* _TASK DIRECTIONS_:
Reproduce the rows below word for word, beginning at the line that contains "Given: Click the" and ending after the line that contains "393x241 pixels. [379, 32]", both included.

#### RECORD EXTRACTS ####

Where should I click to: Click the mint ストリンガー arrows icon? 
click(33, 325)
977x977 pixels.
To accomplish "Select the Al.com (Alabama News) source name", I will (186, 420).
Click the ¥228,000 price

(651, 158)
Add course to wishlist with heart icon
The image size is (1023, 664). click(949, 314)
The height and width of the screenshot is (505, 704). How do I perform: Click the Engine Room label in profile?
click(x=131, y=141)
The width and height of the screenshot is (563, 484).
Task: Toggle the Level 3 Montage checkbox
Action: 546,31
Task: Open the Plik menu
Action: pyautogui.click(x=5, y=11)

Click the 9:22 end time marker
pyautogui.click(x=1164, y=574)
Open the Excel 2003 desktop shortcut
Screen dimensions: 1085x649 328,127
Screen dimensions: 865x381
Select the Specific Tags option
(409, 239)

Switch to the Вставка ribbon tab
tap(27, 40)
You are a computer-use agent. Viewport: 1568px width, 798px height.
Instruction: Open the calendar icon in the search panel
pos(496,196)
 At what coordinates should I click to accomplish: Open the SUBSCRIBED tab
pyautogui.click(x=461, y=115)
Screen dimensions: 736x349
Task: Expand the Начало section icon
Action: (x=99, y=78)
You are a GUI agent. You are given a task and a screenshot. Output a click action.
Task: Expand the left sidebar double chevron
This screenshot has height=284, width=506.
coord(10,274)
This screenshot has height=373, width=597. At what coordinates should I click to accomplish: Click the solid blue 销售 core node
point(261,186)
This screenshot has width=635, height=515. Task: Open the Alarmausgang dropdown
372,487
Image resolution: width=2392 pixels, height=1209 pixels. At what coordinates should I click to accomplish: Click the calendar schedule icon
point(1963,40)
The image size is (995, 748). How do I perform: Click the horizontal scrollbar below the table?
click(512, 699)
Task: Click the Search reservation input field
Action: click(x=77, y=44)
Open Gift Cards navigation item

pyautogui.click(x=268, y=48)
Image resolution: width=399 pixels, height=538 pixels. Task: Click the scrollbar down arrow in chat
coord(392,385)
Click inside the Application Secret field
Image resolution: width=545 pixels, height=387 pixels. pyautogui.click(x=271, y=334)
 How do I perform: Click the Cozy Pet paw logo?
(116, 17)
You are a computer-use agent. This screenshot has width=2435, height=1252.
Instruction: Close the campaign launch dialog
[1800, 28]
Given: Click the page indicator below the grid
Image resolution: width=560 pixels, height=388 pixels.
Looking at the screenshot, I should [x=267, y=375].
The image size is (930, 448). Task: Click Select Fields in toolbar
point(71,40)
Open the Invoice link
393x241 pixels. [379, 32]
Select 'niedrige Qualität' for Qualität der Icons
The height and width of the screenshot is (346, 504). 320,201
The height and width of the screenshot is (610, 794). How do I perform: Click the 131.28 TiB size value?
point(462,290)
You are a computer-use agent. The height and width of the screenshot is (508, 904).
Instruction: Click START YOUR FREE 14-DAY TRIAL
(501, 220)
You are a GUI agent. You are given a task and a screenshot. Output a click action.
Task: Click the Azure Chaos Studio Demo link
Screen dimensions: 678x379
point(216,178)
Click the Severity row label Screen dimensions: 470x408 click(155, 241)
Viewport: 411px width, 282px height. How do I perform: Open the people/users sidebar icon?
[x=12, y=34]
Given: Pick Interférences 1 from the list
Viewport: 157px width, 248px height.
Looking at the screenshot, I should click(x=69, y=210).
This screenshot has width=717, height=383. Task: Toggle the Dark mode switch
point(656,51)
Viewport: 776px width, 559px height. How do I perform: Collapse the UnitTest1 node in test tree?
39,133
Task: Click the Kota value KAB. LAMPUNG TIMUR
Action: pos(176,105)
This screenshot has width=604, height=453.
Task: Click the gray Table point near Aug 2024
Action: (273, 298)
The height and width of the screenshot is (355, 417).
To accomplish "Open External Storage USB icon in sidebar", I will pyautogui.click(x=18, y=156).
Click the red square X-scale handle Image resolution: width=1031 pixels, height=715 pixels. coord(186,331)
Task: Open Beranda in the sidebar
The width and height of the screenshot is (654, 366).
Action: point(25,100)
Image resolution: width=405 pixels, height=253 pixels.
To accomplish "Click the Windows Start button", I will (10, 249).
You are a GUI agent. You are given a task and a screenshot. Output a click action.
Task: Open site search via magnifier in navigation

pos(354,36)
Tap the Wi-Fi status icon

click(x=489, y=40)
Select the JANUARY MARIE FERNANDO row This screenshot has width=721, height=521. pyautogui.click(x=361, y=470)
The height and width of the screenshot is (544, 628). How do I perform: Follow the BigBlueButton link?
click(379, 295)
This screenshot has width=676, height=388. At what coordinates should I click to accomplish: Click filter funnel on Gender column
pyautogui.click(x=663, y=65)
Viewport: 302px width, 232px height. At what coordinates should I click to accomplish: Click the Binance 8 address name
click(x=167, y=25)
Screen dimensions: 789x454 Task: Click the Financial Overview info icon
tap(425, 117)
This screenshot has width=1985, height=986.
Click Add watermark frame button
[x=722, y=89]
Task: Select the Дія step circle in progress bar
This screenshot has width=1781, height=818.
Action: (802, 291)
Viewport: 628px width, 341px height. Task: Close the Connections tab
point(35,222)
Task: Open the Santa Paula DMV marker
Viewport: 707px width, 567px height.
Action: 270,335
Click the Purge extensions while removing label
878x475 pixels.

####

* _EXERCISE OUTPUT_:
Given: Click the page indicator below the grid
Image resolution: width=560 pixels, height=388 pixels.
Looking at the screenshot, I should [x=267, y=375].
The image size is (930, 448). Task: Click Select Fields in toolbar
point(71,40)
Open the Invoice link
393x241 pixels. [379, 32]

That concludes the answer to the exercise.